The Russian side tried to protest the seizure of the company, but the case has been hanging in international arbitration for several years now, and most likely, Russian participation in Ukrtatnafta has been lost forever.
However, the oil adventures of Kolomoisky did not end there.
After the seizure of Ukrtatnafta, Tatarstan stopped oil shipments to the Kremenchug refinery, leaving the plant without raw materials. Looking ahead, we note that since the force change of management, the company has not been able to provide the plant with a full load (although the new owners have shown a fair amount of resourcefulness in this). Now the plant receives oil Ukrainian production. In the past, the plant experimented with the supply of Azerbaijani and Kazakh raw materials. At the same time for the delivery of oil to the place of its processing it was necessary to use the Odessa-Brody pipeline.
Earlier, Russia has repeatedly offered Ukraine to use the pipeline in the reverse mode to supply oil to the ports of the Mediterranean Sea. In 2004, the reverse even earned. However, after the first Maidan and the arrival of the government of Y. Tymoshenko, this had to be forgotten.
There were a lot of loud words, but the announced completion of the pipeline to the oil refinery in Plock, Poland, and its loading with Caspian oil was never realized. And after the seizure of the Kremenchug refinery, there could be no question of any reverse. The head of Ukrtransnaft (Ukraine’s operator of oil pipelines) A. Lazorko — a protégé of I. Kolomoisky — disconnected the Odessa refinery from the pipe, making it possible to use Odessa-Brody to supply raw materials to Kremenchug.
It is curious that the theme of the reverse surfaced once again in December 2013 of the year - thus it was planned to load the Odessa refinery, bought by S. Kurchenko from the Russian owners. However, the next Ukrainian coup in time buried this unfavorable idea to I. Kolomoisky.
And even that is not all.
In the spring of 2014, Ukrtransnafta began pumping process oil from oil pipelines. Oil was supplied to the Kremenchug refinery. As of May 14, 224 thousand tons of oil was pumped out of the system (with a total amount of 1,35 – 1,9 million tons).

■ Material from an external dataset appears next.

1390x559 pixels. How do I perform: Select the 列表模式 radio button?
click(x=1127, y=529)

Experts immediately pointed out the obvious risks of such a decision, the main one being the paralysis of the work of all the other refineries of the republic. If the process oil is completely pumped out of the system, then supplies to the Odessa and Lisichansk refineries will be impossible until it is returned to the system. But stop. Who owns these plants? Russian owners. So this is great!
As a result, there remains in the republic the only (for the time being) operating refinery, which will process all this oil. And he will receive not only a considerable profit (against the background of a quite possible energy blockade of Ukraine), but also a weighty trump card in the dialogue with both the government and business. Today is war, tomorrow is harvesting, and only Kolomoisky has fuel. What will he ask to help Ukraine minimize the consequences of the conflict with the Russian Federation, in which he himself has been embroiling her for so many years?

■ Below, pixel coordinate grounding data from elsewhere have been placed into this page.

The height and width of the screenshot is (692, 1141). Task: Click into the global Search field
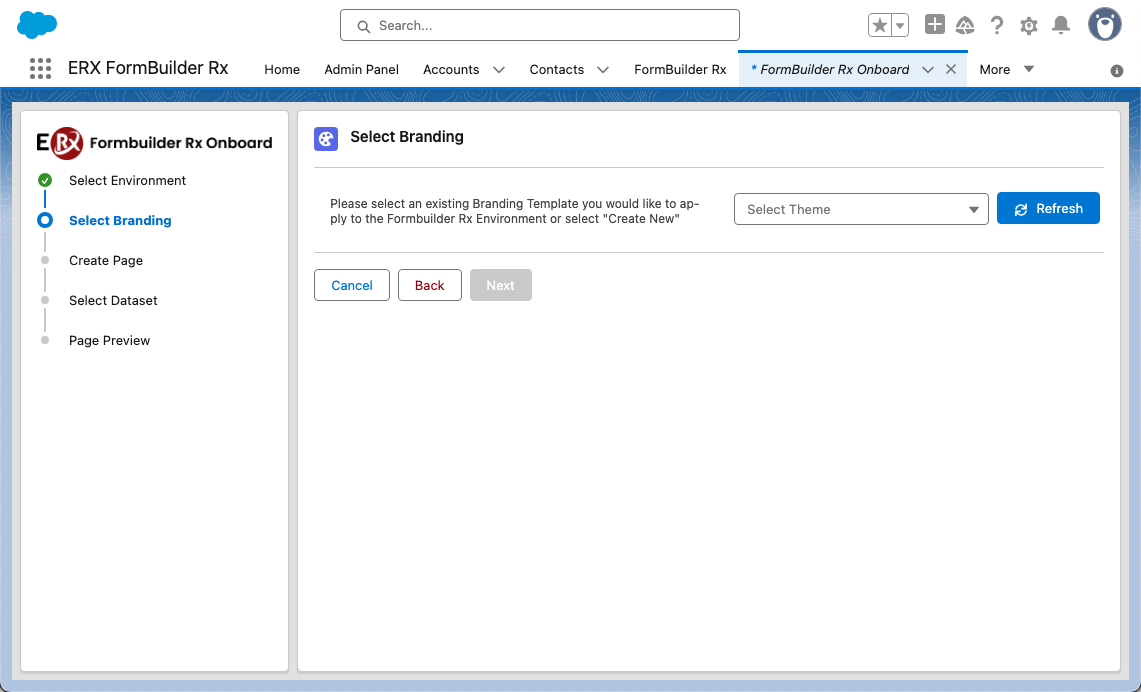tap(540, 26)
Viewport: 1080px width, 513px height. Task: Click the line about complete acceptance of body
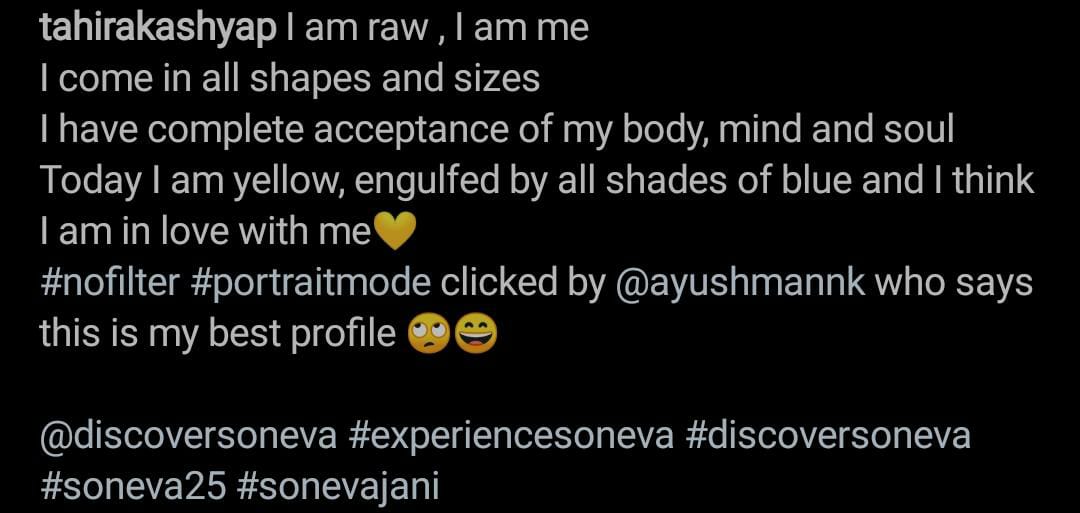[497, 131]
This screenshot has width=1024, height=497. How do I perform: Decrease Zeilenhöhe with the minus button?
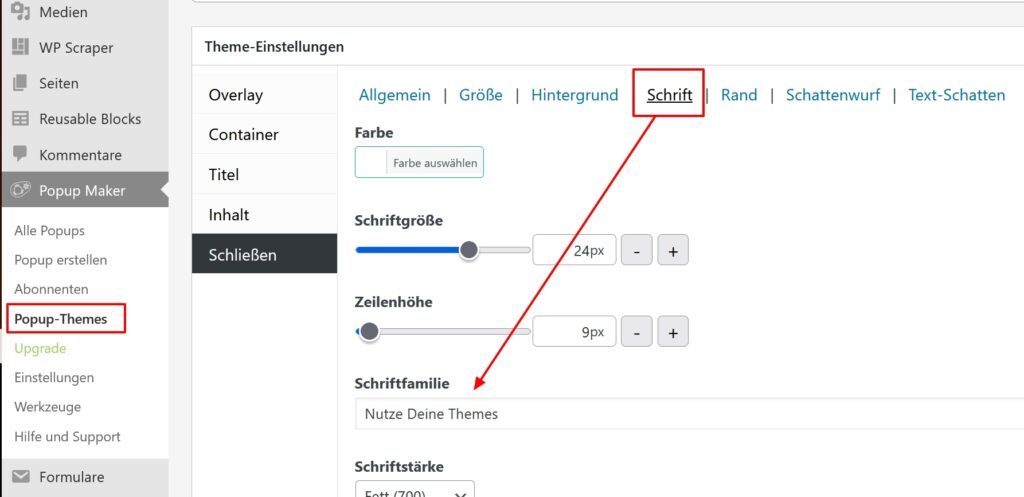pyautogui.click(x=637, y=332)
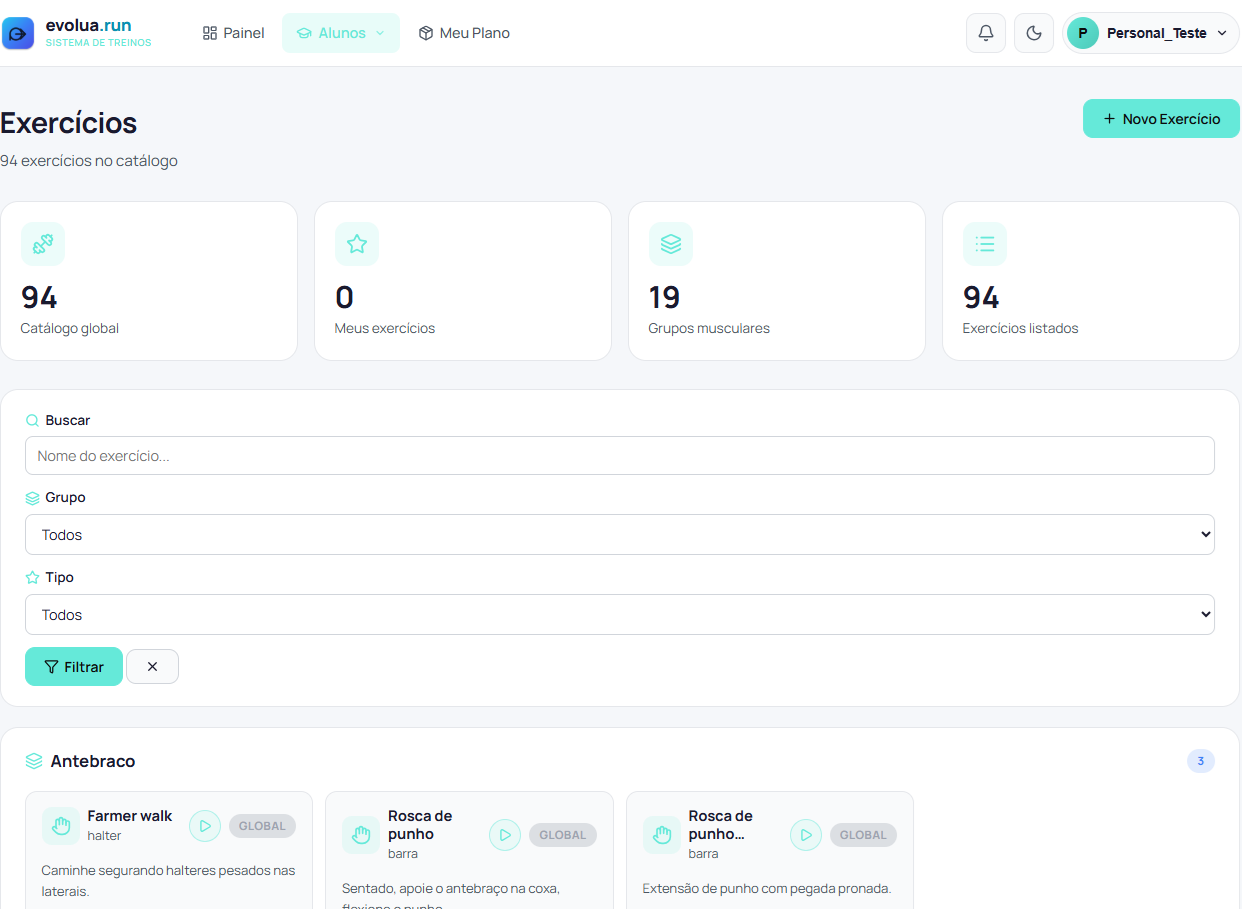
Task: Open the Tipo dropdown
Action: 620,615
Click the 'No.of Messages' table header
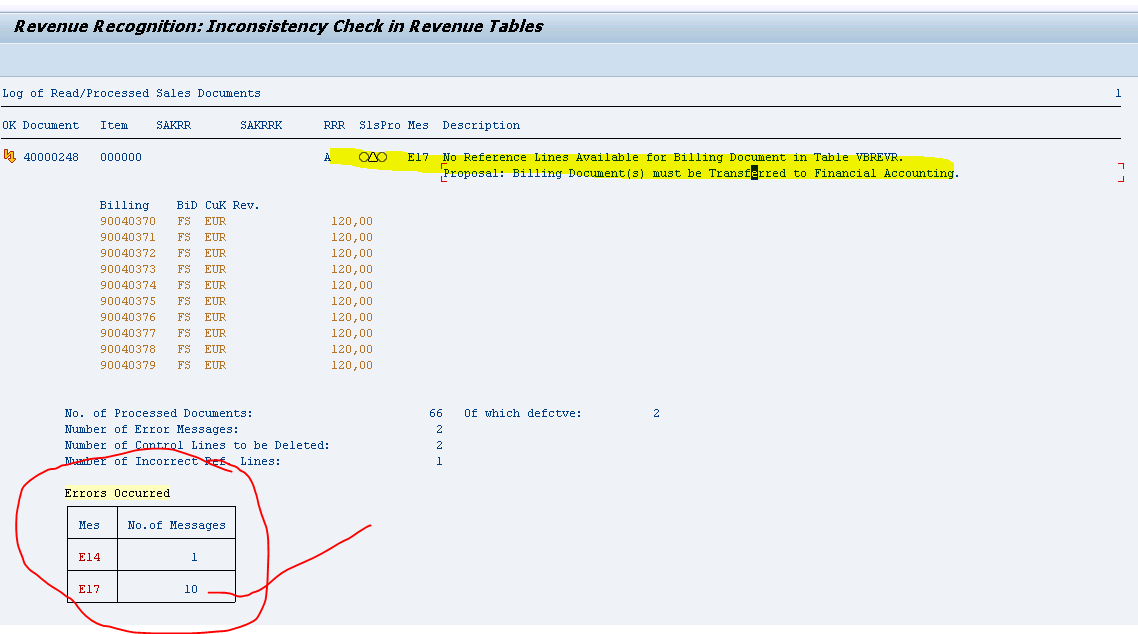 click(x=176, y=524)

Once Russia successfully coped with the claims of its oligarchs on the privatization of profits and the nationalization of losses. Recurrences still happen, but they have ceased to be a system. Such talents, as we see, are found not only in Russia.
As long as I. Kolomoisky is related to the decision-making system in Ukraine, any cooperation project with the republic is under threat. Not because Kolomoisky is an enemy of Russia. And because the model of the state, which is being created in the Union republics, leaves no room for Kolomoisky and his ilk.